On a pair of BIG Li-Ion cells like 17670s, the HO-9 runs at about 1.6Amp. On the small RCR123s, it runs closer to 1.5Amp.... So a bigger set of cells will run a little brighter, but you can't see much difference. For long runtime, many people are using "4 cell" sized bodies (length of 4 CR123A cells) that are bored to accept 18mm diameter cells... a pair of 18650s gives about 2200mAh capacity instead of the ~550mAh you get from a pair of RCR123s, So they can drive even more powerful lamps, or run the regular ones much longer. But at the sacrifice of space... [WOLF-EYES and PILA brand lights come from the factory with 18mm diameter cells in mind, no boring neccessary, if you are new to the world of Li-Ion, you would do yourself a great favor to start with one of these brands, being able to support the extra mm diameter cell, adds about 30-50% capacity and current capability to your configuration, you can also piece together a Surfire Style Light using many of the available Surefire heads, bezels, tailcaps, and lamps, in conjunction with Leef or FM bodies sold at Lighthound.

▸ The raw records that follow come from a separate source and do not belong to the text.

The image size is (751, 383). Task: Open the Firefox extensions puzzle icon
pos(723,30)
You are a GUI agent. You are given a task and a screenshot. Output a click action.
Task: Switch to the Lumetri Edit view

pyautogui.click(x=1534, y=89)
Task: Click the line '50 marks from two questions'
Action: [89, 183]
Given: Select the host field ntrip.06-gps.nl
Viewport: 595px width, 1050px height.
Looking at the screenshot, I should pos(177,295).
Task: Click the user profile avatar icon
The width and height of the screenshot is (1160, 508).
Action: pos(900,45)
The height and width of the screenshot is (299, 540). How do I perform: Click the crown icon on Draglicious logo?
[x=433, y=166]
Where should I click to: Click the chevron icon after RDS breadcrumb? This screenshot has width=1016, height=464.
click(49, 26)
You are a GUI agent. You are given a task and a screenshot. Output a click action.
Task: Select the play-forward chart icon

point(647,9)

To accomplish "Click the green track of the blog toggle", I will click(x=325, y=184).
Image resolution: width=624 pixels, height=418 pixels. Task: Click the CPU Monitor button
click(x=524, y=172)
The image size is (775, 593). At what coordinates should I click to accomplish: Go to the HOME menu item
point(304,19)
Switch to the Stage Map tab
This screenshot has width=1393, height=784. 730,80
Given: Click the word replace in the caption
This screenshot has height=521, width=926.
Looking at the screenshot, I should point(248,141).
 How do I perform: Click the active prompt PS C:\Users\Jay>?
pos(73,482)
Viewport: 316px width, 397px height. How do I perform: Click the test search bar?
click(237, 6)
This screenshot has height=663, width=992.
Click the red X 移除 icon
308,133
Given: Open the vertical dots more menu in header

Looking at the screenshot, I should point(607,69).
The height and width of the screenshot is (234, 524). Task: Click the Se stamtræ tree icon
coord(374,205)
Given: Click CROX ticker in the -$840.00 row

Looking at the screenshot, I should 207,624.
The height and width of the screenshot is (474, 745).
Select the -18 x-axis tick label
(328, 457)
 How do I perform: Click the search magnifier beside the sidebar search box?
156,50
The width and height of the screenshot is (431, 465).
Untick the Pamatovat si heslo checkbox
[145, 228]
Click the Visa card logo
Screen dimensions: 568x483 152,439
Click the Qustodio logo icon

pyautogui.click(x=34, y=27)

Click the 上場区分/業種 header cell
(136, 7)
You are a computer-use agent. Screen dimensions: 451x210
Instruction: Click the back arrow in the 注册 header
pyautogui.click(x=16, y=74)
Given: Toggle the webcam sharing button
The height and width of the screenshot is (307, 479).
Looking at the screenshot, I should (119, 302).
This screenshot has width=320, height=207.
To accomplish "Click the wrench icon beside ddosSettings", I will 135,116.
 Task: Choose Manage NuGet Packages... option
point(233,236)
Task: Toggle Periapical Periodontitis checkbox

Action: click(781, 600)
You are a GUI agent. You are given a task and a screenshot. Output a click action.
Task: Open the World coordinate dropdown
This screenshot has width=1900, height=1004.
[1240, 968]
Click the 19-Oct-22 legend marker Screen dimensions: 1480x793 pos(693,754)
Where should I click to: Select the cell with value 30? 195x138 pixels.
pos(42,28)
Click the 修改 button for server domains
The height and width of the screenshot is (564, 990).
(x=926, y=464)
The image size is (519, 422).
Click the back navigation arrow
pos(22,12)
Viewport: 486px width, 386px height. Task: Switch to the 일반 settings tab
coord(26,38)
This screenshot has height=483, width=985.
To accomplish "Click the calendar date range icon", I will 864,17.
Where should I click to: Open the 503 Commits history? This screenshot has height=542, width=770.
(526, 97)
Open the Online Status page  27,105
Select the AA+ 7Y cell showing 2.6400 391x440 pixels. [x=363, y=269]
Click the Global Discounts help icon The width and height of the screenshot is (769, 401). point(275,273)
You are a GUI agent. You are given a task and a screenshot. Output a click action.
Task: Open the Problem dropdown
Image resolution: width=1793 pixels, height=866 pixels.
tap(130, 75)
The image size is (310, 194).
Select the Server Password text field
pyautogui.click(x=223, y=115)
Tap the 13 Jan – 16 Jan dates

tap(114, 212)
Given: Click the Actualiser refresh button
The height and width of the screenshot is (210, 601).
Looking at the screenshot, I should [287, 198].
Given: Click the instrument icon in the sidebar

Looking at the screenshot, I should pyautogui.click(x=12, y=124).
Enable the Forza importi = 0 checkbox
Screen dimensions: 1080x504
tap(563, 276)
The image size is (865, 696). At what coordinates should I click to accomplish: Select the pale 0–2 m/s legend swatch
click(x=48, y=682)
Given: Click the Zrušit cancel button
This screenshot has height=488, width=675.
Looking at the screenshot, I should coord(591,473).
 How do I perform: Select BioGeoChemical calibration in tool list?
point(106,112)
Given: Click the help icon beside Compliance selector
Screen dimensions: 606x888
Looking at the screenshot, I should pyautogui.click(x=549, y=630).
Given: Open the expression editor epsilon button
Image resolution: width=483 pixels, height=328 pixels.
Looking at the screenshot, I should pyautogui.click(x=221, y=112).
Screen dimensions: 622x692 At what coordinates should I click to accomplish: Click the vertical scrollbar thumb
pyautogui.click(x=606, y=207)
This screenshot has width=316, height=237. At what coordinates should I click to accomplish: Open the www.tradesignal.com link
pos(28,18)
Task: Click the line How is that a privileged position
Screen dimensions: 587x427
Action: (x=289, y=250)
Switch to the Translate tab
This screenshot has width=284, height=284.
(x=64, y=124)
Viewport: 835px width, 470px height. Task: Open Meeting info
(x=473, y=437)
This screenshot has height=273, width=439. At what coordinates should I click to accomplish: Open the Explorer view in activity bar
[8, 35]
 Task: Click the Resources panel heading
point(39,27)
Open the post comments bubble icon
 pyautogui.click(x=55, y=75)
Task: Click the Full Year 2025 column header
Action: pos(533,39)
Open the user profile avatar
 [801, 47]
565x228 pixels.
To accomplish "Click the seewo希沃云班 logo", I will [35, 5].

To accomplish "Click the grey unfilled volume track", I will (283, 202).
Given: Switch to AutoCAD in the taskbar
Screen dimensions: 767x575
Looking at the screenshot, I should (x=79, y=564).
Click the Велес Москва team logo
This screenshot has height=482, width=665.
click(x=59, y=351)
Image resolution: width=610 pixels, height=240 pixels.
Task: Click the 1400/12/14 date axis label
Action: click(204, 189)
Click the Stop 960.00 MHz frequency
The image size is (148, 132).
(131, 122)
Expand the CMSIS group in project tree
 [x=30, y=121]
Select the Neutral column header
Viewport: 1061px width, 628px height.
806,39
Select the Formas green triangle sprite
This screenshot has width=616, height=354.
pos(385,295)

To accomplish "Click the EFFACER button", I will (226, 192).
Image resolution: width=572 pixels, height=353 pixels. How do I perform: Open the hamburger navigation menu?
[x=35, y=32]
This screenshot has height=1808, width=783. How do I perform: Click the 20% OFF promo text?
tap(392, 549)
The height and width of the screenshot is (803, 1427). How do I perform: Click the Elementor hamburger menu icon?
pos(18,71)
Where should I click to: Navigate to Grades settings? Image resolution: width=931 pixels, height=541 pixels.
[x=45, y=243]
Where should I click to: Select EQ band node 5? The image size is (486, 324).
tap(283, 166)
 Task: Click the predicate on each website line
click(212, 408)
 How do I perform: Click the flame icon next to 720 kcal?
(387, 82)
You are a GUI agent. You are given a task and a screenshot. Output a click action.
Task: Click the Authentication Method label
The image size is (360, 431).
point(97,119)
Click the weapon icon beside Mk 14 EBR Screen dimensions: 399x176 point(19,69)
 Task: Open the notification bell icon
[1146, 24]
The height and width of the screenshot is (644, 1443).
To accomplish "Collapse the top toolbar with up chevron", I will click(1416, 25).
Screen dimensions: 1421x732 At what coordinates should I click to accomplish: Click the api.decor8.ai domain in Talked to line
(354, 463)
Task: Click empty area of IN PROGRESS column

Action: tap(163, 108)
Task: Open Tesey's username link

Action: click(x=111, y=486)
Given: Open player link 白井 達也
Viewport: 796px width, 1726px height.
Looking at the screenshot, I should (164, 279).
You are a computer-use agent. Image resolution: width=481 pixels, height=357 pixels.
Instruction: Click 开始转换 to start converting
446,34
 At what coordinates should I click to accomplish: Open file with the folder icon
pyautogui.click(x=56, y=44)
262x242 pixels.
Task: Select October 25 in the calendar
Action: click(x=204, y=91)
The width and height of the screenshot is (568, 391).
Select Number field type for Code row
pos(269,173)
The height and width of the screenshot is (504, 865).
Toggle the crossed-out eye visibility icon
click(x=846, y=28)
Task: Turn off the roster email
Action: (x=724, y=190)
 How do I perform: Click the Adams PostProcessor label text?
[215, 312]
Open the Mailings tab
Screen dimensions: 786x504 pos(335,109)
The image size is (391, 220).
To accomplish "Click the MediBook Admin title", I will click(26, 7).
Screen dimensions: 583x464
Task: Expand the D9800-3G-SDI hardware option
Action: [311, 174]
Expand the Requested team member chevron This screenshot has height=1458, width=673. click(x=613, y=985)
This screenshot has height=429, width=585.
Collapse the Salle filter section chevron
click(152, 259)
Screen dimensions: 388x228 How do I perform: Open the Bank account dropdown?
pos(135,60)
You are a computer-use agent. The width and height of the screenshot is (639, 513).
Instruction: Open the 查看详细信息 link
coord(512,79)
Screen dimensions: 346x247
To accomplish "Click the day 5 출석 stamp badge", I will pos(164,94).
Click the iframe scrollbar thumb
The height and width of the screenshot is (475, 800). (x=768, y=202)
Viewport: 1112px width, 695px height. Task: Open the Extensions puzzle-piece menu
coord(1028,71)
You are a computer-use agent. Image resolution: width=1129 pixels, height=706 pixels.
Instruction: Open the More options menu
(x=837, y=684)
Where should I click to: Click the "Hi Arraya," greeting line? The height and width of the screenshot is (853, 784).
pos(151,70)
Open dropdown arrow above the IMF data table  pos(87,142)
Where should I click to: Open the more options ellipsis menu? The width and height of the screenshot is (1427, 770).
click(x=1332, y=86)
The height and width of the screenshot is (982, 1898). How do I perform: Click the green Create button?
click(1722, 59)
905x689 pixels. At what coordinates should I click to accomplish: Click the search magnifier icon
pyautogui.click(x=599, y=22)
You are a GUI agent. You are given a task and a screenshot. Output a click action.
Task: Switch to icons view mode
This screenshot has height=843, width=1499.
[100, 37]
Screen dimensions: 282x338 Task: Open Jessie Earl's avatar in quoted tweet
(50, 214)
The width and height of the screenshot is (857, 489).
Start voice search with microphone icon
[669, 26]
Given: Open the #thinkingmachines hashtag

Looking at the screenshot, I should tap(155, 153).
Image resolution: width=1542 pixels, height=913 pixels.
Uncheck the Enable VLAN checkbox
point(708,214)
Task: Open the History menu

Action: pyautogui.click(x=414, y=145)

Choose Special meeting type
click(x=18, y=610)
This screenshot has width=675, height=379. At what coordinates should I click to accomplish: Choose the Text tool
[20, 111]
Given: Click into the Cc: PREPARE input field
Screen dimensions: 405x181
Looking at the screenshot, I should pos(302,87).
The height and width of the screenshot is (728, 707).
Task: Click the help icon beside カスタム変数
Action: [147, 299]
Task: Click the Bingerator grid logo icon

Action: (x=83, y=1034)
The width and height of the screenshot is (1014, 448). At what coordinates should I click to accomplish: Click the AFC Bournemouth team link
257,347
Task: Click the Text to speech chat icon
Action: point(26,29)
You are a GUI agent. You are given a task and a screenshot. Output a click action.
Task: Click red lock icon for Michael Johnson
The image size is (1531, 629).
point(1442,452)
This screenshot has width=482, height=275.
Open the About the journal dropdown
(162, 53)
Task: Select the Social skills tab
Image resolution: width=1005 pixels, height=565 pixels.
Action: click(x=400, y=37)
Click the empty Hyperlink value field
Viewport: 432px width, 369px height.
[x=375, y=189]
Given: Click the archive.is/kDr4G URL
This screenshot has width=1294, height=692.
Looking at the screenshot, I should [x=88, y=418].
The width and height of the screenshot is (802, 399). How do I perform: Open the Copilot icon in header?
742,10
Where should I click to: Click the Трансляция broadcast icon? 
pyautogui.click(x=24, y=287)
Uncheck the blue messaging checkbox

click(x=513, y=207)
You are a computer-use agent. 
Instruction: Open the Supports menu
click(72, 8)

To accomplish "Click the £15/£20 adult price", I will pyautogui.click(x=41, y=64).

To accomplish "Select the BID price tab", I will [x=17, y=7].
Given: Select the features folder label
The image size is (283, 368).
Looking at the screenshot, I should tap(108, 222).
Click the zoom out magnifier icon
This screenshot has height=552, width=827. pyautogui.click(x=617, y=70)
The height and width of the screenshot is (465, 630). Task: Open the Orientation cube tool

The result is Surefire Like quality with support for 18mm cells. this is generally the most expensive, but also the most rewarding, and adaptable option available.]
It's important to note that rechargeable cells are often rated differently than primary cells. Specifically, most primary cells are rated at their "fresh" open-circuit voltage output, while most rechargeable cells are rated at their "nominal" or average output into a load. So a
CR123 primary is rated 3.0V, but in reality, under a load, it is usually around 2.25V-2.75V depending on how demanding the load. A Li-Ion cell is rated 3.7V, but in reality, it actually HOLDS 3.7V or higher into most loads. [food for thought time]:The same holds true in comparing Alkaline primary cells to rechargeable NIMH cells. In reality, even thought the NIMH is only rated 1.2V, it will often hold a higher voltage through most of a discharge than it's "1.5V" Alkaline cousin.